• _Exercise directions_
Your answer should hold exactly the lines beginning with the one that contains "Task: Click the" and ending with the last line of the material, both included. Leave every picture out.

• _Supplied data_
__________

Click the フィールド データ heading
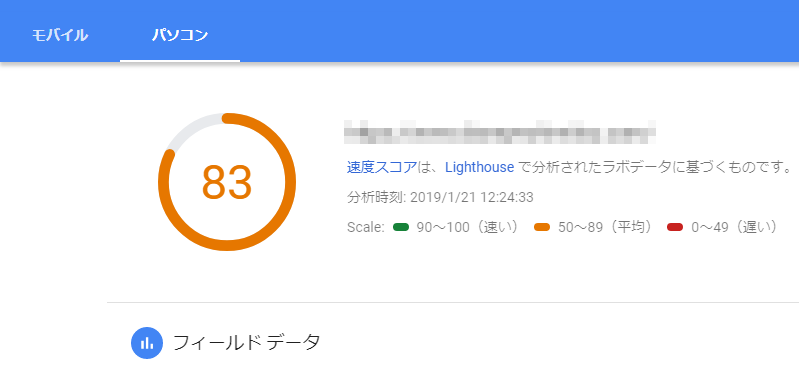The height and width of the screenshot is (372, 799). [x=247, y=342]

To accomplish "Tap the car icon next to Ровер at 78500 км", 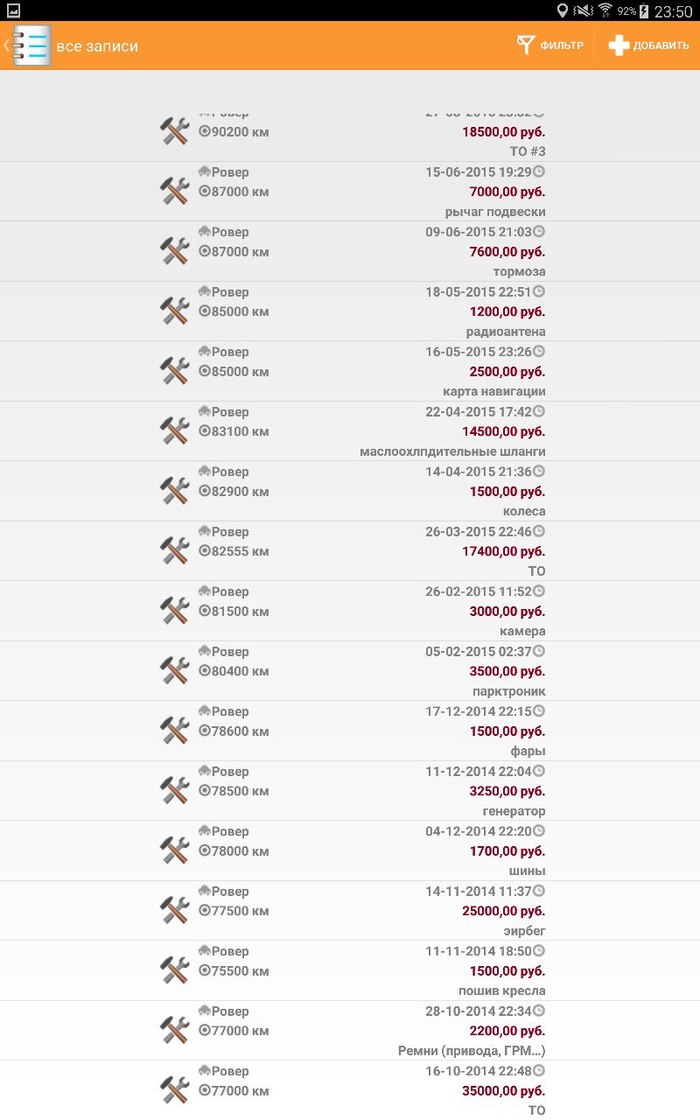I will click(x=204, y=771).
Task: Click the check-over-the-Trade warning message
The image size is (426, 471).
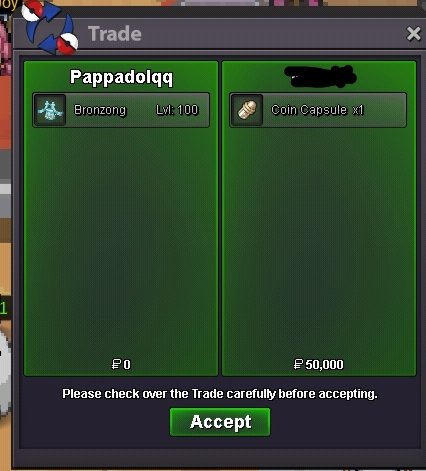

__________

• _Solution below_
Task: Click the check-over-the-Trade warning message
The image size is (426, 471).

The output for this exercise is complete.